Some of the output shown below may be absent depending on your SPSS license and the sample size: for n = 40 or fewer cases, you'll always get some exact results.

**Mann-Whitney U** and **Wilcoxon W** are our test statistics; they summarize the difference in mean rank numbers in a single number.Note that Wilcoxon W corresponds to the smallest sum of rank numbers from the previous table.

We prefer reporting **Exact Sig. (2-tailed)**: the exact significance level corrected for ties.

Second best is **Exact Sig. [2*(1-tailed Sig.)]**, the exact p-value but not corrected for ties.

For larger sample sizes, our test statistics are roughly normally distributed. An approximate (or “**Asymptotic**”) p-value is based on the standard normal distribution. The z-score and p-value reported by SPSS are calculated without applying the necessary continuity correction, resulting in some (minor) inaccuracy.

## SPSS Mann-Whitney Test - Conclusions

Like we just saw, SPSS Mann-Whitney test output may include up to 3 different 2-sided p-values. Fortunately, they all lead to the same conclusion if we follow the convention of rejecting the null hypothesis if p < 0.05:
Women rated the “Family Car” commercial more favorably than men (p = 0.001). The other two commercials didn't show a gender difference (p > 0.10).
The p-value of 0.001 indicates a probability of 1 in 1,000: if the *populations* of men and women rate this commercial similarly, then we've a 1 in 1,000 chance of finding the large difference we observe in our *sample*. Presumably, the populations of men and women don't rate it similarly after all.

So that's about it. Thanks for reading and feel free to leave a comment below!

## This tutorial has 11 comments

## By Ruben Geert van den Berg on January 9th, 2018

Hi Vicky, thanks for the compliment!
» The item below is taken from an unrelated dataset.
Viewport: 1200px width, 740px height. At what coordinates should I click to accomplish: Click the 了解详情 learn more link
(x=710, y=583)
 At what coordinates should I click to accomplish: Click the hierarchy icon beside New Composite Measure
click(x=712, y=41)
Happy to hear you liked it!

## By Vicky on January 9th, 2018

Very clear, easy-follow and helpful for me to understand this test. The example is useful as well. Thank you so much!
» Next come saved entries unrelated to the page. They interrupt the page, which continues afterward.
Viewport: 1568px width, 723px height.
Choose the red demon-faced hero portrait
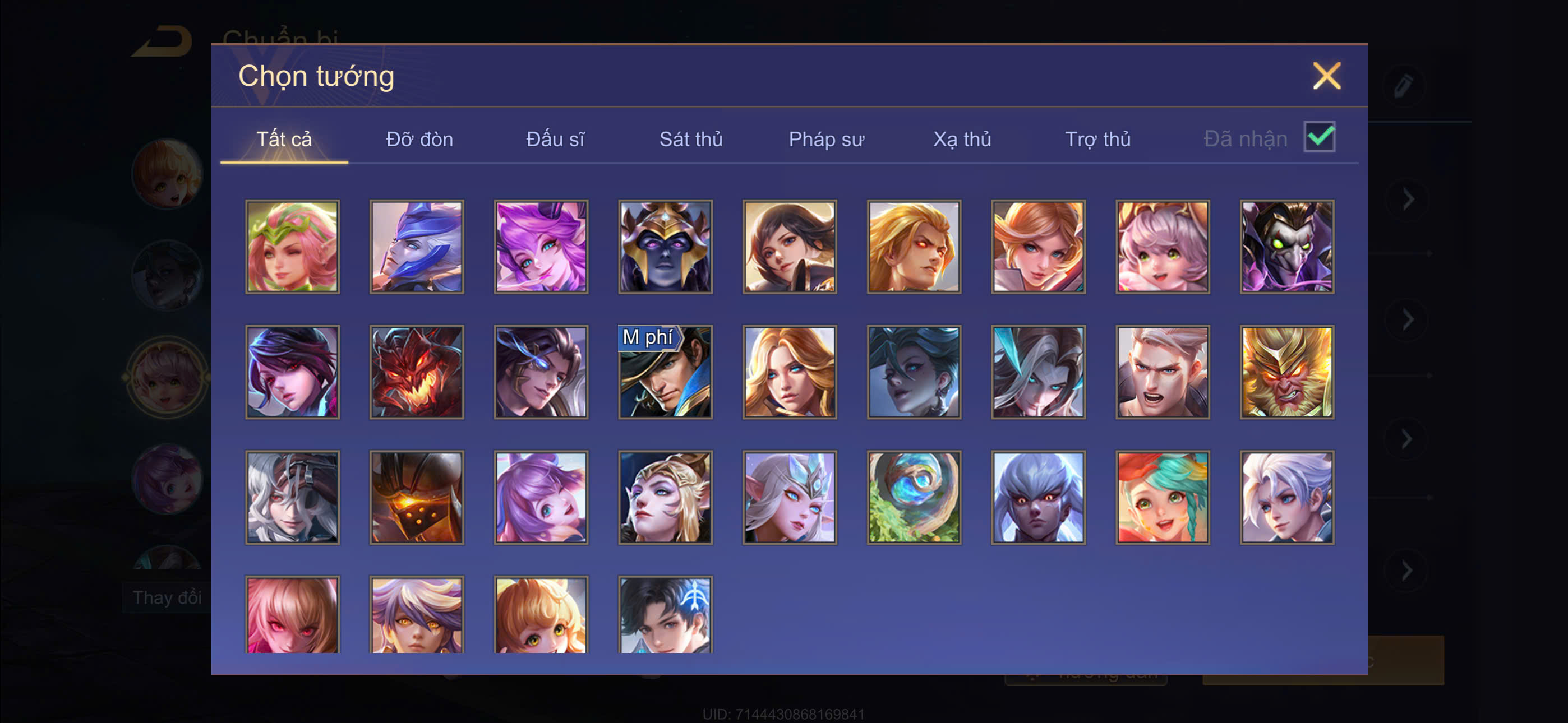[x=417, y=372]
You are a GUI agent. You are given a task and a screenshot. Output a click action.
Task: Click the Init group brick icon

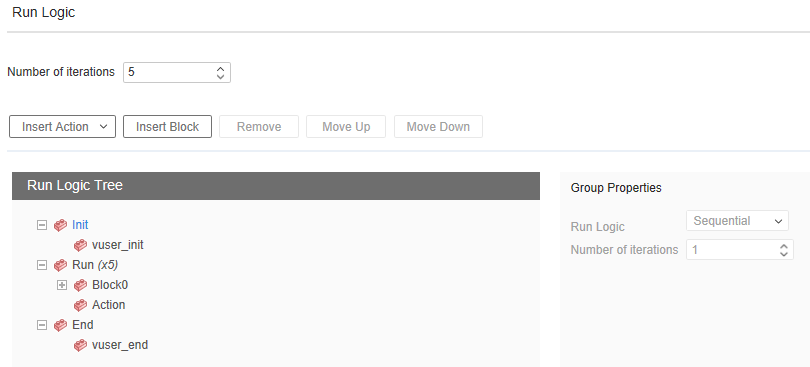pos(60,225)
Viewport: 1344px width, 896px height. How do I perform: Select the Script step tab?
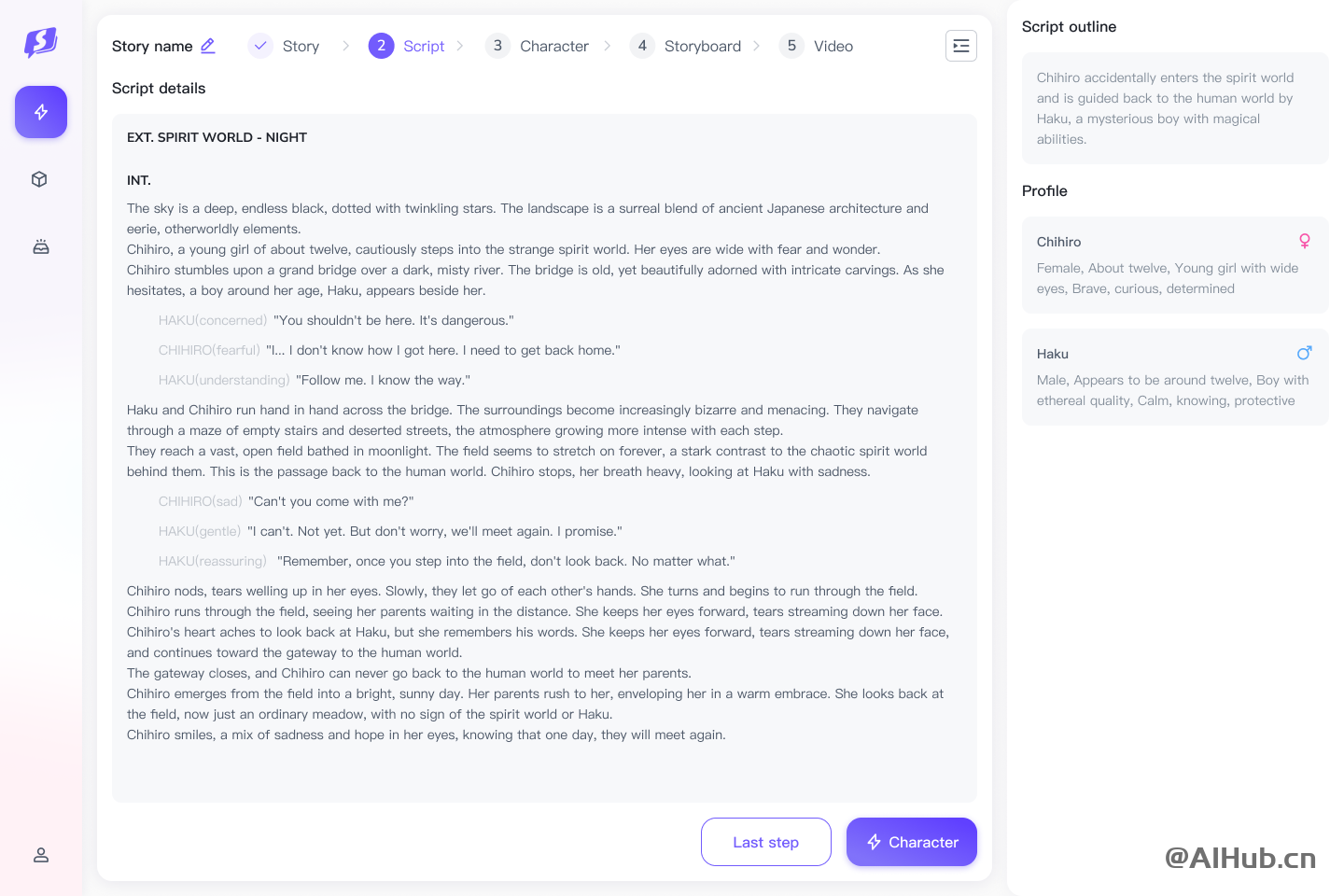406,46
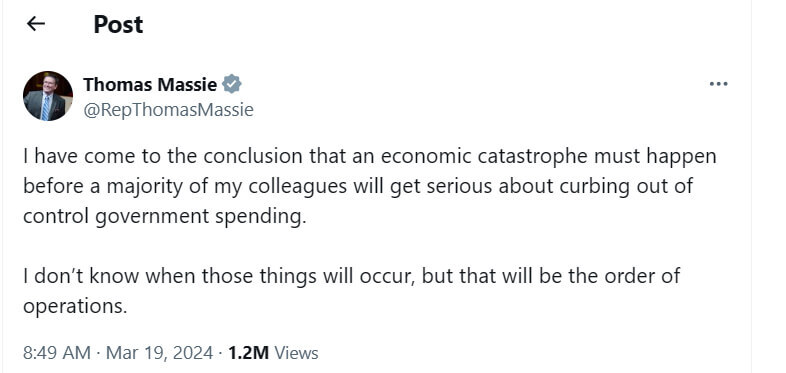This screenshot has height=373, width=786.
Task: Go back using the left arrow icon
Action: [36, 24]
## By Elaine Rubinstein on September 8th, 2017

Very helpful tutorial. Thank you!

## By Dileep on August 1st, 2017

Wow. This is really helpful for me.. great work. Really helped me to understand the non parametric test.. thank you..

## By Ruben Geert van den Berg on September 21st, 2016

Hi Jon! Skewness may be a bad example indeed. Some books indeed suggest that distributional shapes should be similar but I don't entirely agree: since the scores are replaced by rank numbers, all sorts of different distributional shapes will result in identical MW results. I think this is the very reason why MW is usually classified as a distribution free (or, wrongly, nonparametric) test.
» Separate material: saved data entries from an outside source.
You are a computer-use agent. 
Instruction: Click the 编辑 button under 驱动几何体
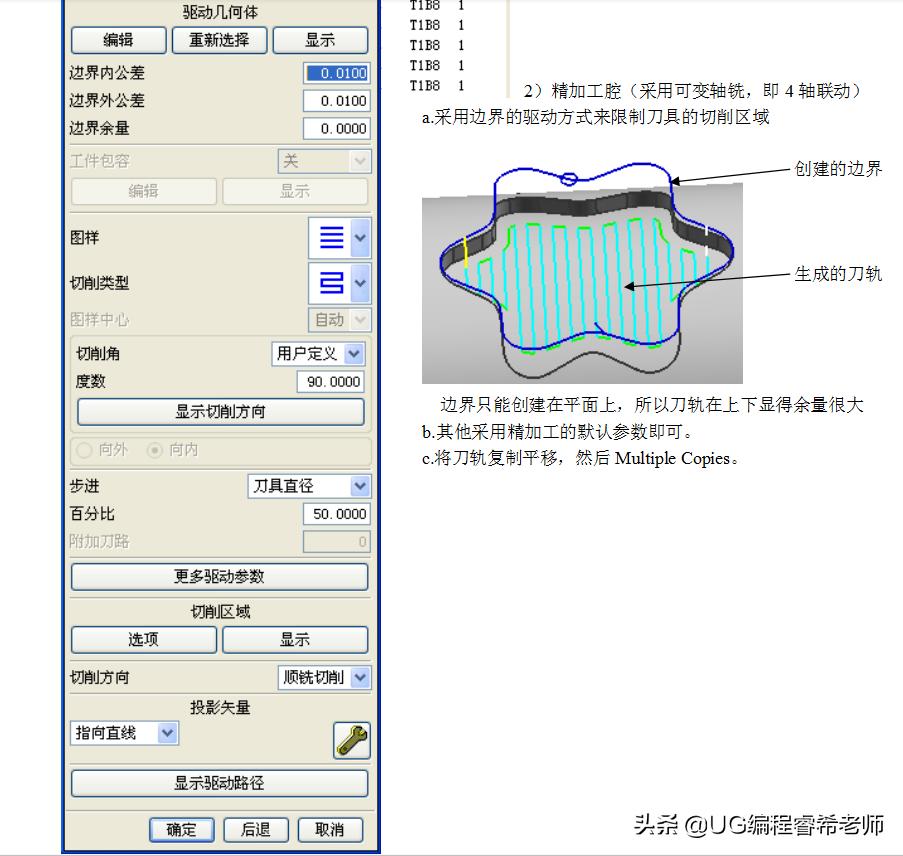point(117,40)
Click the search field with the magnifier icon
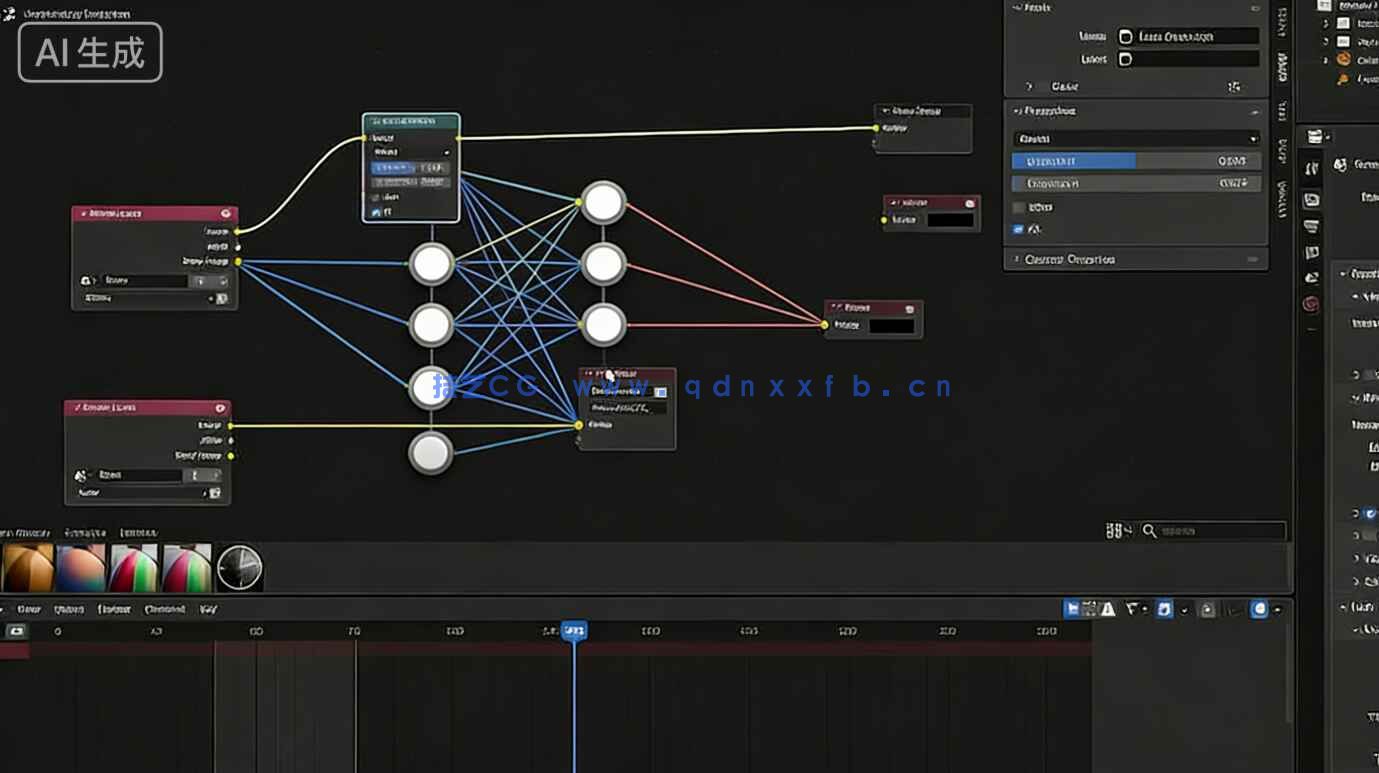1379x773 pixels. (x=1215, y=531)

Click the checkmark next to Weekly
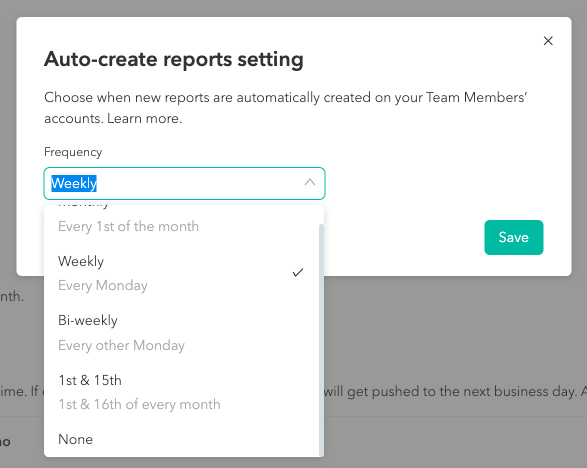click(x=298, y=273)
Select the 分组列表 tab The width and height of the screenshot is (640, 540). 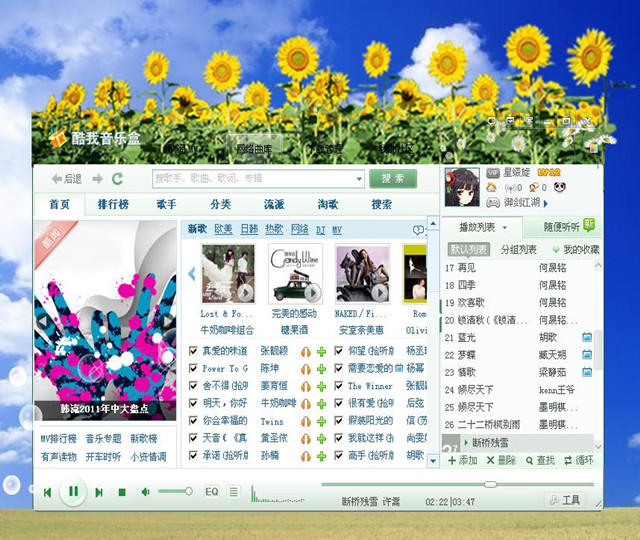518,249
MW does not necessarily work for mean differences because it's not sensitive to outliers (one outlier could result in group A having a higher mean but lower mean

rankthan group B). This can also result in MW detecting a difference while the independent samples t test on the same data doesn't.MW also differs from the median test because it takes the magnitudes of the differences into account, often resulting in a more powerful test.

It's a very interesting discussion that applies to other distribution free tests as well.